▶ [Short task A]:
Answer these questions about the essay on the grandparents' oak clock:
(i) What date is handwritten on the paperwork kept on top of the clock?
(ii) What words are printed at the bottom of the clock face?
(iii) What chime rang out once the switch was slid to "on"?
▶ [Short task B]:
Write the next part of the essay about the grandparents' oak clock, picking up after its final sentence.

▶ [Excerpt provided]:
────

It’s not a very stylish clock by modern standards. It has a definite Victorian vibe to it: made entirely of oak with lots of turnings and carvings. It was my Grandparent’s, on my father’s side, and once hung at the far end of their living room, just to the right of the window which housed the AC unit before the blessedness of central air was installed. In my memory, the clock was always there, silently keeping time through every trip to visit my Papa and Granny, but the yellowing paperwork hidden on top of the clock bears the hand-written date of 7-25-81, which tells me it didn’t show up until I was 6. They received it for their 50th wedding anniversary, the one to which I wore the hideous light-green plaid reversible suit.
I hated that suit.
In tiny print at the bottom of the clock face are the words “Made in W Germany.” The clockworks themselves were crafted in the free side of a divided Germany during the waning days of the Cold War. With every swing of the pendulum this clock marked off seconds we didn’t know we would have, living with the constant spectre of WWIII, going to bed every night with the fear of nuclear annihilation dancing in our heads. I can remember my bedtime prayer well: “God, please don’t let the Russians launch missiles tonight.” Little did I know only a few years after that clock went up in Virginia, before the end of the decade, the Berlin Wall would come down and Germany would be reunited.
I remember asking my Papa if I could wind the clock for him. I loved doing it. I’d climb up in the chair beneath the clock, open the small glass door to get the key, then open the clock face to wind the works. You had to be careful and not wind not too tight, or you’d make it hang up! They never kept it on all the time, because who wants to be regaled with 12 tolls at midnight? So being the ornery little kid I was, I’d sneak in and slide the chime from silent to “on” so we could hear the Westminster ring out. Funny how you can ignore the sound throughout the day but it will take you from dead asleep to wide awake with one chime in the night.

────

▶ [Data extract]:

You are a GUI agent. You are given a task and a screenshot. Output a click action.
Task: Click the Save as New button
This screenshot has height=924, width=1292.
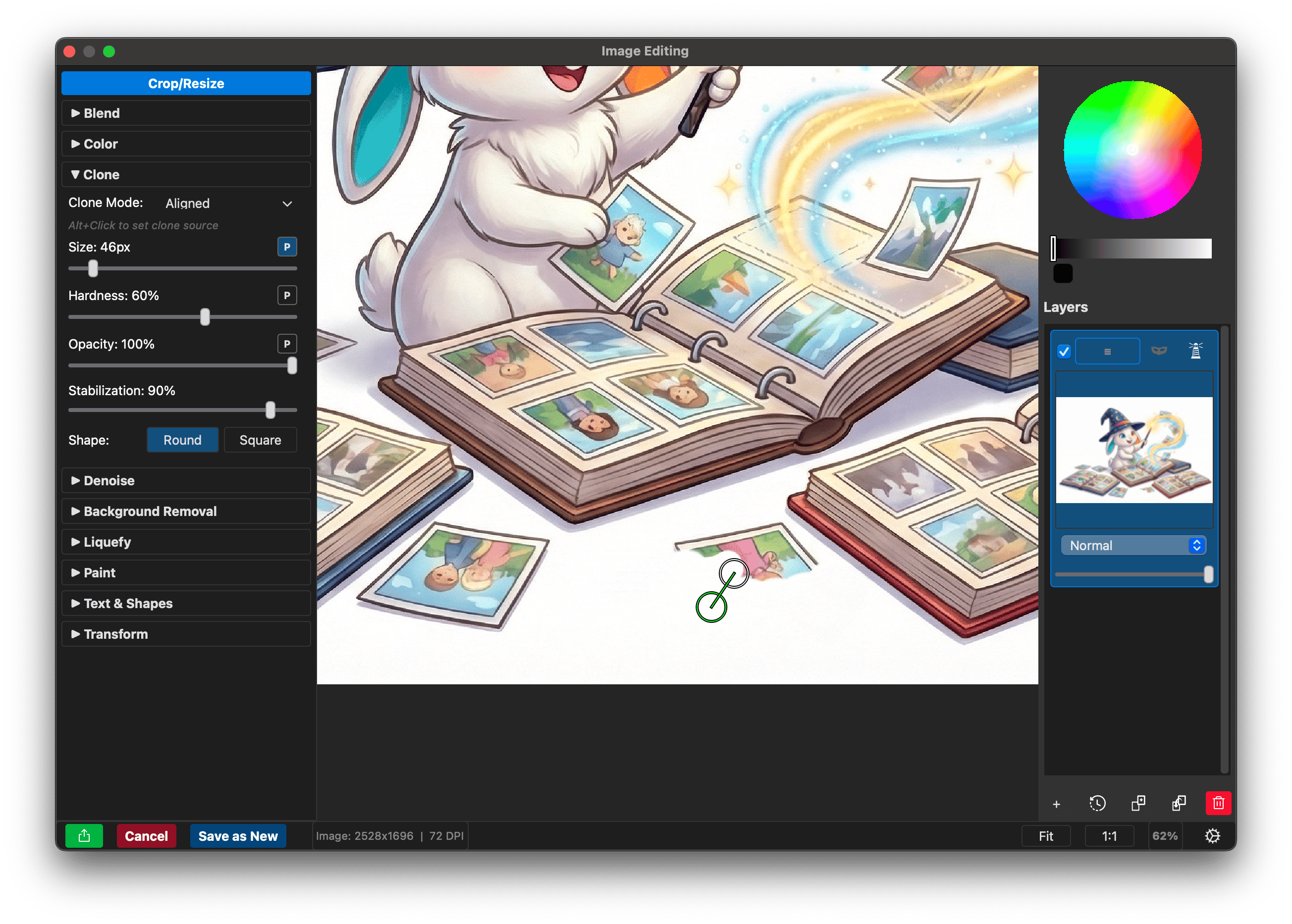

────

▶ [Task response A]:
(i) 7-25-81
(ii) "Made in W Germany."
(iii) The Westminster chime

▶ [Task response B]:
My Papa died just after the turn of the century and eventually, after all the affairs were settled, my dad asked if I’d like to have the clock. It was really a special thing for me to receive, holding such a memorable place in my childhood. It may not have been our “style” but we found a place for it in our first home. Once we had it on the wall, however, I realized it wasn’t keeping time correctly. It never chimed the right hour, and no matter what I did, it wasn’t accurate. So it hung there, just a piece of wall art, for several years.
During one of our many moves, unbeknownst to me, my in-laws picked up the clock and took it to a repairman to have it looked at. They surprised me with it at Christmas that year, all cleaned up and working…like clockwork. Ever since, it has hung on a wall in every place we’ve lived. It kept time as my kids were crawling around in NC. In Oklahoma the old clock hung in our front room, the one with the big arched top window, quietly marking our 5 years in the Great Plains. It now hangs in our dining room, just off the kitchen and the living room. I can hear it, if I concentrate. Like my grandparent’s before us, we don’t keep the chime on all the time, though every once-in-a-while I flip the lever to hear it (inevitably forgetting I’ve done so until being woken from a dead sleep at midnight, heart racing).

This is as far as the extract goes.